_WORK TO DO_
Please rewrite the items as a numbered list, starting at the first line and ending at the line that contains "[x=236, y=373]". Leave out any blank lines.
☆ ☆ ☆ ☆ ☆ ☆ ☆
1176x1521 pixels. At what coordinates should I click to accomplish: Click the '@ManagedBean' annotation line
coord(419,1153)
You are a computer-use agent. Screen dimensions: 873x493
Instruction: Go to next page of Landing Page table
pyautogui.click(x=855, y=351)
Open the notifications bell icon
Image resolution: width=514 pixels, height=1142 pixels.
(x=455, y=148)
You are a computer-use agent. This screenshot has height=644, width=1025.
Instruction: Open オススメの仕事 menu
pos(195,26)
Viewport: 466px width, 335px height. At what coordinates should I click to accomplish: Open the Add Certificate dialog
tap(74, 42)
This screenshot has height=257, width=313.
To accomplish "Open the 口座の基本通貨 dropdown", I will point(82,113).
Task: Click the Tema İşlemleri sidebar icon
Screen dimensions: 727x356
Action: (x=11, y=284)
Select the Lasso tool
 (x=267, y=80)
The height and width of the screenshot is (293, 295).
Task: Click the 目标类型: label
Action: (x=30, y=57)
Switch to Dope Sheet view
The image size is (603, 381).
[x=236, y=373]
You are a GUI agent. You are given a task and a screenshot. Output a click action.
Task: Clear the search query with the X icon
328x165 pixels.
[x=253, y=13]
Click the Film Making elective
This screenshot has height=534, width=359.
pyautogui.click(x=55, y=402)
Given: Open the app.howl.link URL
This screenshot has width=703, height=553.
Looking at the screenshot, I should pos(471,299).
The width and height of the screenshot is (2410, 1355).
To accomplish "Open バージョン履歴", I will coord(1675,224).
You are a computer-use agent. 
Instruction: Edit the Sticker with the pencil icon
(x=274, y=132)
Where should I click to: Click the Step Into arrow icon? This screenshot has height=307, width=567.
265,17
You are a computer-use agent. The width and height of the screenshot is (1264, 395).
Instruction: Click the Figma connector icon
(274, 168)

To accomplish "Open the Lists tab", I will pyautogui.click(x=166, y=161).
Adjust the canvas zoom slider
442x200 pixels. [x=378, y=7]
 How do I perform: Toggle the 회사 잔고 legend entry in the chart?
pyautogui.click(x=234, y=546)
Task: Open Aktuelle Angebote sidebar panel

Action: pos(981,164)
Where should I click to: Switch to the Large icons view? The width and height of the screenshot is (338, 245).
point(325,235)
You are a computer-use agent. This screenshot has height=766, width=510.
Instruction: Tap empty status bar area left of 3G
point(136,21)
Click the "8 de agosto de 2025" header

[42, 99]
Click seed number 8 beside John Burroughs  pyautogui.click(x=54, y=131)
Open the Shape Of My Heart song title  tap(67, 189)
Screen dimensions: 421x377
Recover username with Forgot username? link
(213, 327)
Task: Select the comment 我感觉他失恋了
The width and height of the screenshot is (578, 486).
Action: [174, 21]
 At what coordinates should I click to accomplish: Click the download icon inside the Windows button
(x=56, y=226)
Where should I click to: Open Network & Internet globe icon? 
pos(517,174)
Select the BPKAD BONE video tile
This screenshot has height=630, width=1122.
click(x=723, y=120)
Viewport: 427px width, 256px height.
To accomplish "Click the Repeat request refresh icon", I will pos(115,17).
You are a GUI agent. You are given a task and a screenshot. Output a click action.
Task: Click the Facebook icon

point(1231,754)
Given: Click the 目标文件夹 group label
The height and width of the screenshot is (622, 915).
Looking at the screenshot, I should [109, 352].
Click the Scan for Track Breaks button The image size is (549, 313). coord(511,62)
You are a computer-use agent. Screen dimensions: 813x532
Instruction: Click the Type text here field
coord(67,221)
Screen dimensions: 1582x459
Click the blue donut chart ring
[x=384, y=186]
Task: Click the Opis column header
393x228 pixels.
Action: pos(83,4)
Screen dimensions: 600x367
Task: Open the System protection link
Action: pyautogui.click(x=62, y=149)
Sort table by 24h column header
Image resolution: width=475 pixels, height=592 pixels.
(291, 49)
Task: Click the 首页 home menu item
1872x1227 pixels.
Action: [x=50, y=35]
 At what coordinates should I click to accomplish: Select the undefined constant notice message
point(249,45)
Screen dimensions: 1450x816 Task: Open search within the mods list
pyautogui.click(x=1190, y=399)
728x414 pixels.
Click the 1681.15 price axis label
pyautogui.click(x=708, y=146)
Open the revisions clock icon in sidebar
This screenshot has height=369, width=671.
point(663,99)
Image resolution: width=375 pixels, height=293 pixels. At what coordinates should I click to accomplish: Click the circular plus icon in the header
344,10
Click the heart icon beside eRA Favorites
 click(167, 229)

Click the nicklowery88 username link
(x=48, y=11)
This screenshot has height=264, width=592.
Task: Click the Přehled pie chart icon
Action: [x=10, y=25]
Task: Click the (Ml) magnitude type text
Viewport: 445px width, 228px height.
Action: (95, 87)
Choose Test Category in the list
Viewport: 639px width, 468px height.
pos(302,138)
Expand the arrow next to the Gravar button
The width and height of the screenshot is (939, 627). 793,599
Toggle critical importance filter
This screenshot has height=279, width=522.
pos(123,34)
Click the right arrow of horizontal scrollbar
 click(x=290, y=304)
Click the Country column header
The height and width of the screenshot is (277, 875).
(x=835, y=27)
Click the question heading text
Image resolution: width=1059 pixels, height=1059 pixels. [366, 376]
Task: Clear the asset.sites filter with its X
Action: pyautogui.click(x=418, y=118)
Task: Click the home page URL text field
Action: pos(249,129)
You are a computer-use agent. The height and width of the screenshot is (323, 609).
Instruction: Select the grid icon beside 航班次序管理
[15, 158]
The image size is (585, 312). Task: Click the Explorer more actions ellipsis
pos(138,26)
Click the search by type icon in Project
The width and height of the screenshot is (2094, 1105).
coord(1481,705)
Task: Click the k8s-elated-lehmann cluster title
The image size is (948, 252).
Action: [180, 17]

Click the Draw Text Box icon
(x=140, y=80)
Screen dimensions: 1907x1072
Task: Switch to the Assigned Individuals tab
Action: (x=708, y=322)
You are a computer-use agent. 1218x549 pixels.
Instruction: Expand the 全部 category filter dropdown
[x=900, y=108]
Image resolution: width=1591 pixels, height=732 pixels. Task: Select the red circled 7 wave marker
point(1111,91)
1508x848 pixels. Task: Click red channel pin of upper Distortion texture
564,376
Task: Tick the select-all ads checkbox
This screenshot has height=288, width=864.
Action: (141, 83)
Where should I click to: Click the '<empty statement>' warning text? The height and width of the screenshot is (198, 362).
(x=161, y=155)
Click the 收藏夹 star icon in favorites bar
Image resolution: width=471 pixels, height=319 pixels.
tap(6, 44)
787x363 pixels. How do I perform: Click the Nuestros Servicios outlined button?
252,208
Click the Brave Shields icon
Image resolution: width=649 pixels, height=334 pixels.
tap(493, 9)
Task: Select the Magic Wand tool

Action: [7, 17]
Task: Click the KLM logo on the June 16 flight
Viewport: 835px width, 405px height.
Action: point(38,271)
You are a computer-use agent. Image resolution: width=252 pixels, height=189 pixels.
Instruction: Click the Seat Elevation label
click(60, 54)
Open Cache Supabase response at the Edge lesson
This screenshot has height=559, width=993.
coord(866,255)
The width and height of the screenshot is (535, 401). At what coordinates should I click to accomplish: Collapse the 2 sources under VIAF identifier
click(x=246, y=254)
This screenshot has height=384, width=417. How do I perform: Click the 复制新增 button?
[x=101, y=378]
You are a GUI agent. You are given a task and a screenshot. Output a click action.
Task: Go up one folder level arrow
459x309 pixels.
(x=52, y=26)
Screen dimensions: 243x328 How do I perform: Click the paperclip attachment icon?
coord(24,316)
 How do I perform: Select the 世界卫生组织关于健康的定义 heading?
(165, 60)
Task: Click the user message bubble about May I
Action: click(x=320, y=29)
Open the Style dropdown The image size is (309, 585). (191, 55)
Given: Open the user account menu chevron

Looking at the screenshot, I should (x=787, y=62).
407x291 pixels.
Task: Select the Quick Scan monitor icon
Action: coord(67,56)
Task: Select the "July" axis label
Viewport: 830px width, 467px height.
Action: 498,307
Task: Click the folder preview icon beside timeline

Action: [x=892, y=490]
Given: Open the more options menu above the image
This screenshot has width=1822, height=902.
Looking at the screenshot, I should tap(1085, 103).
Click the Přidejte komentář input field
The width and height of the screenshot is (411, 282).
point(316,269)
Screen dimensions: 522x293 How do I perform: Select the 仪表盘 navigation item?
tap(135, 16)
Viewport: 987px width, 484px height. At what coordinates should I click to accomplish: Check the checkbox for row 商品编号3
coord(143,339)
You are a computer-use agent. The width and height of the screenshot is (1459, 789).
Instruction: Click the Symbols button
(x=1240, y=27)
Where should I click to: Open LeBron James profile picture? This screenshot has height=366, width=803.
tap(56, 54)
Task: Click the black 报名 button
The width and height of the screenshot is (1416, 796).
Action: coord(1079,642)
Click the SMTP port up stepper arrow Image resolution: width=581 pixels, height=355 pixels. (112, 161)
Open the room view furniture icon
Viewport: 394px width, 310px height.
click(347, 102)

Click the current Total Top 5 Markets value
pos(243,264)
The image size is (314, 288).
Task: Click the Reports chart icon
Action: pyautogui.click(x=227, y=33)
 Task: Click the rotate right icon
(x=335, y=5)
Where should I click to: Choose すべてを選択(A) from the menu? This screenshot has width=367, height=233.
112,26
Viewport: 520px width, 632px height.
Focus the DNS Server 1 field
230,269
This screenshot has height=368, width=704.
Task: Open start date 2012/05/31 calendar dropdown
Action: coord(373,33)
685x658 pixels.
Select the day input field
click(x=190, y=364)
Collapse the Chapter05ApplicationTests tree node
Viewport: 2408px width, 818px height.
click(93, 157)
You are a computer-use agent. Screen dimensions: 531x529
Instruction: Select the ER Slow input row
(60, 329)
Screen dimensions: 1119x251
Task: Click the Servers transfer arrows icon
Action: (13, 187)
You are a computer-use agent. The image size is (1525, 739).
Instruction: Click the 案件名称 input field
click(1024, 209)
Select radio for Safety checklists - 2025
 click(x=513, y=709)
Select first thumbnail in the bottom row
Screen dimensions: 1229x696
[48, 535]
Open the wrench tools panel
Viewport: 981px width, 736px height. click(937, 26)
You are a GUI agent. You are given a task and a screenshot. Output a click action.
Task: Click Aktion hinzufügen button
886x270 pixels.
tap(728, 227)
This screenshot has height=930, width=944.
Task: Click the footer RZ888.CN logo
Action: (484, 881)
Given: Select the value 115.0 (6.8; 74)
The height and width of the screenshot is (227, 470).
☆ ☆ ☆ ☆ ☆ ☆ ☆
_CORRECT OUTPUT_
1. 1176x1521 pixels. At what coordinates should I click to accomplish: Click the '@ManagedBean' annotation line
2. coord(419,1153)
3. You are a computer-use agent. Screen dimensions: 873x493
4. Instruction: Go to next page of Landing Page table
5. pyautogui.click(x=855, y=351)
6. Open the notifications bell icon
7. Image resolution: width=514 pixels, height=1142 pixels.
8. (x=455, y=148)
9. You are a computer-use agent. This screenshot has height=644, width=1025.
10. Instruction: Open オススメの仕事 menu
11. pos(195,26)
12. Viewport: 466px width, 335px height. At what coordinates should I click to accomplish: Open the Add Certificate dialog
13. tap(74, 42)
14. This screenshot has height=257, width=313.
15. To accomplish "Open the 口座の基本通貨 dropdown", I will point(82,113).
16. Task: Click the Tema İşlemleri sidebar icon
17. Screen dimensions: 727x356
18. Action: (x=11, y=284)
19. Select the Lasso tool
20.  (x=267, y=80)
21. The height and width of the screenshot is (293, 295).
22. Task: Click the 目标类型: label
23. Action: (x=30, y=57)
24. Switch to Dope Sheet view
25. The image size is (603, 381).
26. [x=236, y=373]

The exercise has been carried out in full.